Copy the listing below line for line, keeping every character as it is.

********

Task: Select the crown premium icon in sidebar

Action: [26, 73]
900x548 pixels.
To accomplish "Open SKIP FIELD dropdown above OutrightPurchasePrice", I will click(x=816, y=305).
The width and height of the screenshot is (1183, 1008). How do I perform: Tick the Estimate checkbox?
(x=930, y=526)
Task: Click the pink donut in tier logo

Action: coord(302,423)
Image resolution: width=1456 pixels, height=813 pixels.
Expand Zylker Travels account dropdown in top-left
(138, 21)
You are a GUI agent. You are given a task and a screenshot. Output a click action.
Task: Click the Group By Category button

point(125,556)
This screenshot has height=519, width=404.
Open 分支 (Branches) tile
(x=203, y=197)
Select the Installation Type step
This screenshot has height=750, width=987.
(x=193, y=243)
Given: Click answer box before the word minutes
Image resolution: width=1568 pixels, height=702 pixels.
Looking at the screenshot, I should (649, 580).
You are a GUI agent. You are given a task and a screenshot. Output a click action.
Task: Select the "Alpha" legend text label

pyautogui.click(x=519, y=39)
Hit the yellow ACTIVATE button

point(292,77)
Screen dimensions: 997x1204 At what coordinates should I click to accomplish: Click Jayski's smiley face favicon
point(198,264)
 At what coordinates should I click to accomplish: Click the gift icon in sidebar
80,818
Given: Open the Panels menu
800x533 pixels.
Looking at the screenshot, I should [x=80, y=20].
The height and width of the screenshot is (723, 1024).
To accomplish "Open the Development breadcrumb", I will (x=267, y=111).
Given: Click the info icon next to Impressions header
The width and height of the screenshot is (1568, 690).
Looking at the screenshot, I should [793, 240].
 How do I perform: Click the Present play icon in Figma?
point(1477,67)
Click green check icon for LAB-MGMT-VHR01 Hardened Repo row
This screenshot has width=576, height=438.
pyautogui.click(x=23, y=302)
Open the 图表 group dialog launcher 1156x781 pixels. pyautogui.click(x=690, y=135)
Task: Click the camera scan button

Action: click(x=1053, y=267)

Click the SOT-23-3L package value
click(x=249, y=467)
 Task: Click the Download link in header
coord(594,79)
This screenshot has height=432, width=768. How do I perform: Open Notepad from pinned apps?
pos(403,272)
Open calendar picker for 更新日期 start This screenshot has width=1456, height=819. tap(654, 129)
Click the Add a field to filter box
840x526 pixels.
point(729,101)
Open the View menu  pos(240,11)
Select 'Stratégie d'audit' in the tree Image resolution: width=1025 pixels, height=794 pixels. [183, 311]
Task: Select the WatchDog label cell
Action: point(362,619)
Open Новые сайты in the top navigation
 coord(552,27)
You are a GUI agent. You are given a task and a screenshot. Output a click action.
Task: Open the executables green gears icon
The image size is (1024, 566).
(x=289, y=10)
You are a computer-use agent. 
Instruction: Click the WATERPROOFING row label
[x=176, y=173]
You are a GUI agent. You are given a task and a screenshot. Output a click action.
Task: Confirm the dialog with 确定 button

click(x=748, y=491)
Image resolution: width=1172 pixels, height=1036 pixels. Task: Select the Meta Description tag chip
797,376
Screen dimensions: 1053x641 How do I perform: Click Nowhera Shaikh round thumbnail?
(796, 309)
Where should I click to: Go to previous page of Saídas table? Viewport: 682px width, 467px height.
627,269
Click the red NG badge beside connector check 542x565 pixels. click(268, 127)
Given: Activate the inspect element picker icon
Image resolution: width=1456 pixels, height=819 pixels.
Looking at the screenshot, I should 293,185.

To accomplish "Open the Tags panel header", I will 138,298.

********

§ **RESULT OF THE TASK**:
Task: Select the crown premium icon in sidebar

Action: [26, 73]
900x548 pixels.
To accomplish "Open SKIP FIELD dropdown above OutrightPurchasePrice", I will click(x=816, y=305).
The width and height of the screenshot is (1183, 1008). How do I perform: Tick the Estimate checkbox?
(x=930, y=526)
Task: Click the pink donut in tier logo

Action: coord(302,423)
Image resolution: width=1456 pixels, height=813 pixels.
Expand Zylker Travels account dropdown in top-left
(138, 21)
You are a GUI agent. You are given a task and a screenshot. Output a click action.
Task: Click the Group By Category button

point(125,556)
This screenshot has height=519, width=404.
Open 分支 (Branches) tile
(x=203, y=197)
Select the Installation Type step
This screenshot has height=750, width=987.
(x=193, y=243)
Given: Click answer box before the word minutes
Image resolution: width=1568 pixels, height=702 pixels.
Looking at the screenshot, I should (649, 580).
You are a GUI agent. You are given a task and a screenshot. Output a click action.
Task: Select the "Alpha" legend text label

pyautogui.click(x=519, y=39)
Hit the yellow ACTIVATE button

point(292,77)
Screen dimensions: 997x1204 At what coordinates should I click to accomplish: Click Jayski's smiley face favicon
point(198,264)
 At what coordinates should I click to accomplish: Click the gift icon in sidebar
80,818
Given: Open the Panels menu
800x533 pixels.
Looking at the screenshot, I should [x=80, y=20].
The height and width of the screenshot is (723, 1024).
To accomplish "Open the Development breadcrumb", I will (x=267, y=111).
Given: Click the info icon next to Impressions header
The width and height of the screenshot is (1568, 690).
Looking at the screenshot, I should [793, 240].
 How do I perform: Click the Present play icon in Figma?
point(1477,67)
Click green check icon for LAB-MGMT-VHR01 Hardened Repo row
This screenshot has width=576, height=438.
pyautogui.click(x=23, y=302)
Open the 图表 group dialog launcher 1156x781 pixels. pyautogui.click(x=690, y=135)
Task: Click the camera scan button

Action: click(x=1053, y=267)

Click the SOT-23-3L package value
click(x=249, y=467)
 Task: Click the Download link in header
coord(594,79)
This screenshot has height=432, width=768. How do I perform: Open Notepad from pinned apps?
pos(403,272)
Open calendar picker for 更新日期 start This screenshot has width=1456, height=819. tap(654, 129)
Click the Add a field to filter box
840x526 pixels.
point(729,101)
Open the View menu  pos(240,11)
Select 'Stratégie d'audit' in the tree Image resolution: width=1025 pixels, height=794 pixels. [183, 311]
Task: Select the WatchDog label cell
Action: point(362,619)
Open Новые сайты in the top navigation
 coord(552,27)
You are a GUI agent. You are given a task and a screenshot. Output a click action.
Task: Open the executables green gears icon
The image size is (1024, 566).
(x=289, y=10)
You are a computer-use agent. 
Instruction: Click the WATERPROOFING row label
[x=176, y=173]
You are a GUI agent. You are given a task and a screenshot. Output a click action.
Task: Confirm the dialog with 确定 button

click(x=748, y=491)
Image resolution: width=1172 pixels, height=1036 pixels. Task: Select the Meta Description tag chip
797,376
Screen dimensions: 1053x641 How do I perform: Click Nowhera Shaikh round thumbnail?
(796, 309)
Where should I click to: Go to previous page of Saídas table? Viewport: 682px width, 467px height.
627,269
Click the red NG badge beside connector check 542x565 pixels. click(268, 127)
Given: Activate the inspect element picker icon
Image resolution: width=1456 pixels, height=819 pixels.
Looking at the screenshot, I should 293,185.

To accomplish "Open the Tags panel header", I will 138,298.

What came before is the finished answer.